Il 17enne ferito alla Pianella venerdì era stato sospeso da scuola per aver piantato una matita nella coscia del 16enne che poi lo ha aggredito

CAVRIAGO. «Venerdì quel ragazzo ha piantato una matita nella coscia di mio figlio e in passato gli aveva già dato fastidio altre volte. Dopo quel fatto la scuola ha sospeso per alcuni giorni il responsabile, che ha promesso a mio figlio che gliela avrebbe fatta pagare». A raccontare questo retroscena è la madre del 16enne che domenica pomeriggio ha ferito con una coltellino un compagno di classe, di un anno più grande, alla Pianella. Una ferita lieve, che ha comportato una prognosi di 10 giorni, e che è valsa una denuncia d’ufficio al minorenne, assistito dall’avvocato Costantino Diana.

La madre dell’aggressore racconta alcune circostanze avvenute prima di quel gesto. «Sono anni, già dalle medie, che questo ragazzo, che ha un anno più di mio figlio, lo prende di mira – prosegue la donna –. Adesso che sono in classe insieme gli episodi sono continuati. Venerdì un professore è uscito un attimo dalla classe e quel ragazzo ha piantato la matita nella gamba di mio figlio, che è stato medicato e disinfettato a scuola. Avevamo deciso di non fare denuncia e speravamo fosse finita lì».

Cavriago, accoltella in strada il compagno di scuola 16enne


La scuola ha deciso di sospendere il ragazzo per alcuni giorni. «E lui, lo studente sospeso, non l’ha presa bene e ha promesso che gliela avrebbe fatta pagare».

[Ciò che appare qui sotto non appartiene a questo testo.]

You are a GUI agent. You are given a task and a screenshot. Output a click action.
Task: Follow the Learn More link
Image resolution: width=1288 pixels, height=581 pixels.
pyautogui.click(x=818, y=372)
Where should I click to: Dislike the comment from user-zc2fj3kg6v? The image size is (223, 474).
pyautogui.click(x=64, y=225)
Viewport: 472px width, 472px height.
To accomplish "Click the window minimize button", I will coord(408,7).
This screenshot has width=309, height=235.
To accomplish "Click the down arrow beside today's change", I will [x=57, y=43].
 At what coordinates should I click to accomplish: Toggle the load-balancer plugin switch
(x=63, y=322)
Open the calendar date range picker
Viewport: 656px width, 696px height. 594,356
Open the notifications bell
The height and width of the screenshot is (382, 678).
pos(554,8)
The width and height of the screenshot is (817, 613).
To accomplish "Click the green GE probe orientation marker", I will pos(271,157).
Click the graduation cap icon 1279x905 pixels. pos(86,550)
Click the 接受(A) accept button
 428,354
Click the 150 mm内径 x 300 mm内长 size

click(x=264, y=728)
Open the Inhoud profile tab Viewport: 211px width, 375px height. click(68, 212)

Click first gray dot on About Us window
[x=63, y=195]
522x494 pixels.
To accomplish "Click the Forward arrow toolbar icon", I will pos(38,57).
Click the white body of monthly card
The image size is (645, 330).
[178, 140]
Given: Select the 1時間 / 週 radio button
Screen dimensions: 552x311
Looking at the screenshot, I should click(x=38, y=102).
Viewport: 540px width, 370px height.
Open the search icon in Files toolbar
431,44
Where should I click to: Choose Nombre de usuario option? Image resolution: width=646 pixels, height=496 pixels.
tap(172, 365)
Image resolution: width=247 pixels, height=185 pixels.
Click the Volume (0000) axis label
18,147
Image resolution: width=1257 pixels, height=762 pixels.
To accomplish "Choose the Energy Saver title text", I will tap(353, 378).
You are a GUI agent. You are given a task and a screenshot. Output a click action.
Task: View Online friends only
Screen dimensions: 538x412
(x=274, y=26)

Domenica il 16enne ferito alla coscia si trovava alla Pianella di Cavriago con il padre. Quando il genitore se ne è andato è comparso il 17enne, in compagnia di altre due persone, tra cui una di circa 30 anni. «Mio figlio è stato subito colpito con un pugno in faccia che gli ha rotto il labbro – racconta la mamma –. A quel punto ha tirato fuori il coltellino e lo ha colpito. Non ha fatto bene, e non dico che sia un santo. Ma vorrei che si capisse che non è un delinquente ed è un ragazzo che ha subito in questi anni degli episodi di bullismo. È la prima volta che reagisce in questo modo. Altre volte in classe aveva anche preso delle sberle. Adesso è passato lui dalla parte del torto per quello che ha fatto».

Dopo questa escalation di episodi, prima il ferimento in classe, poi la coltellata alla Pianella, il 16enne ha paura: «Non vuole più tornare a scuola dopo quello che è successo». (j.d.p.)